▸ STUDY MATERIAL:
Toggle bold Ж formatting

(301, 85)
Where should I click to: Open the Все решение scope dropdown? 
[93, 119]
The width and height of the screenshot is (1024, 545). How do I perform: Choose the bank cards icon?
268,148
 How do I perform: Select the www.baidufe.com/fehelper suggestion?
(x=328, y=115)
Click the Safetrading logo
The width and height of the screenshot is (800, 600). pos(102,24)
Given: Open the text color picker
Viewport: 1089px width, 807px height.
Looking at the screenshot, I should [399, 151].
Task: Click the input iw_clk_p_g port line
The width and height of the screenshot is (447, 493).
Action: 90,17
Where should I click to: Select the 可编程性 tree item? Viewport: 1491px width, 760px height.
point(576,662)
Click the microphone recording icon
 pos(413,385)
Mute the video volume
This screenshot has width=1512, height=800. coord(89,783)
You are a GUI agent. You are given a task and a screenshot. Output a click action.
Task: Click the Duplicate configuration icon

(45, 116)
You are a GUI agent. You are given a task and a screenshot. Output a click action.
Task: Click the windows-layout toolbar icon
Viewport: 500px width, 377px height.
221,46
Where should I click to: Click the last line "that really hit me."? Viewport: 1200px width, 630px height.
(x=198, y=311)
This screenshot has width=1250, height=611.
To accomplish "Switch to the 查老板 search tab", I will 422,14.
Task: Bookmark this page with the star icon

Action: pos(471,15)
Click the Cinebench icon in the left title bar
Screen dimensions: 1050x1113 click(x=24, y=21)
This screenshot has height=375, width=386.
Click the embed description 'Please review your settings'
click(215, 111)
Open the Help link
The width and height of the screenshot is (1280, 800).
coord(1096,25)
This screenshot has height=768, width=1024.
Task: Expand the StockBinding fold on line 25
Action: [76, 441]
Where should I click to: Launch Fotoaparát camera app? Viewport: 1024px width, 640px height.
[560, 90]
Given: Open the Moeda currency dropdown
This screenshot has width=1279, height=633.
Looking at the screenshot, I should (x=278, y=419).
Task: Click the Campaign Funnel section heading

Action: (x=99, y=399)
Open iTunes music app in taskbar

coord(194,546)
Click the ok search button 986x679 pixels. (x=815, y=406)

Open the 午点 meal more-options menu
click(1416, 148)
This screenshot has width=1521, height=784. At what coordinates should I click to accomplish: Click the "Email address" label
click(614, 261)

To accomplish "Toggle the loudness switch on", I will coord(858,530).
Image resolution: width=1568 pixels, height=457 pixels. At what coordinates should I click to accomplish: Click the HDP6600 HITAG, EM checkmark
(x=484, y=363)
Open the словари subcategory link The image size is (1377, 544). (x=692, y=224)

▸ PROBLEM DETAILS: Retype every line of the listing above exactly as given.

▸ SOLUTION:
Toggle bold Ж formatting

(301, 85)
Where should I click to: Open the Все решение scope dropdown? 
[93, 119]
The width and height of the screenshot is (1024, 545). How do I perform: Choose the bank cards icon?
268,148
 How do I perform: Select the www.baidufe.com/fehelper suggestion?
(x=328, y=115)
Click the Safetrading logo
The width and height of the screenshot is (800, 600). pos(102,24)
Given: Open the text color picker
Viewport: 1089px width, 807px height.
Looking at the screenshot, I should [399, 151].
Task: Click the input iw_clk_p_g port line
The width and height of the screenshot is (447, 493).
Action: 90,17
Where should I click to: Select the 可编程性 tree item? Viewport: 1491px width, 760px height.
point(576,662)
Click the microphone recording icon
 pos(413,385)
Mute the video volume
This screenshot has width=1512, height=800. coord(89,783)
You are a GUI agent. You are given a task and a screenshot. Output a click action.
Task: Click the Duplicate configuration icon

(45, 116)
You are a GUI agent. You are given a task and a screenshot. Output a click action.
Task: Click the windows-layout toolbar icon
Viewport: 500px width, 377px height.
221,46
Where should I click to: Click the last line "that really hit me."? Viewport: 1200px width, 630px height.
(x=198, y=311)
This screenshot has width=1250, height=611.
To accomplish "Switch to the 查老板 search tab", I will 422,14.
Task: Bookmark this page with the star icon

Action: pos(471,15)
Click the Cinebench icon in the left title bar
Screen dimensions: 1050x1113 click(x=24, y=21)
This screenshot has height=375, width=386.
Click the embed description 'Please review your settings'
click(215, 111)
Open the Help link
The width and height of the screenshot is (1280, 800).
coord(1096,25)
This screenshot has height=768, width=1024.
Task: Expand the StockBinding fold on line 25
Action: [76, 441]
Where should I click to: Launch Fotoaparát camera app? Viewport: 1024px width, 640px height.
[560, 90]
Given: Open the Moeda currency dropdown
This screenshot has width=1279, height=633.
Looking at the screenshot, I should (x=278, y=419).
Task: Click the Campaign Funnel section heading

Action: (x=99, y=399)
Open iTunes music app in taskbar

coord(194,546)
Click the ok search button 986x679 pixels. (x=815, y=406)

Open the 午点 meal more-options menu
click(1416, 148)
This screenshot has width=1521, height=784. At what coordinates should I click to accomplish: Click the "Email address" label
click(614, 261)

To accomplish "Toggle the loudness switch on", I will coord(858,530).
Image resolution: width=1568 pixels, height=457 pixels. At what coordinates should I click to accomplish: Click the HDP6600 HITAG, EM checkmark
(x=484, y=363)
Open the словари subcategory link The image size is (1377, 544). (x=692, y=224)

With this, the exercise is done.